> _GOAL OF THE EXERCISE_
If an entry holds an image, leave that image out and transcribe everything else exactly.
-----
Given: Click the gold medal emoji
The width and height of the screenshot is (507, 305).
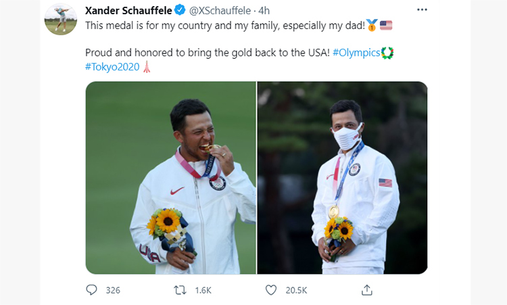Looking at the screenshot, I should coord(372,25).
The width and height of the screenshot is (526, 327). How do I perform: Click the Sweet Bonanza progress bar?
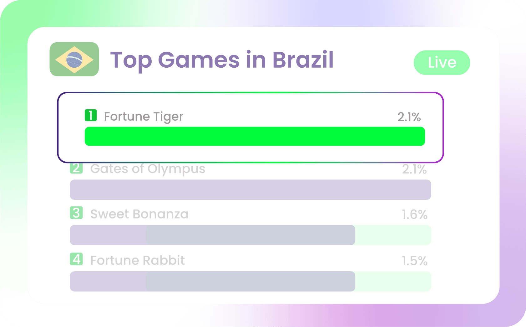click(213, 235)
-----
> _WRITTEN ANSWER_
Given: Click the gold medal emoji
The width and height of the screenshot is (507, 305).
Looking at the screenshot, I should coord(372,25).
The width and height of the screenshot is (526, 327). How do I perform: Click the Sweet Bonanza progress bar?
click(213, 235)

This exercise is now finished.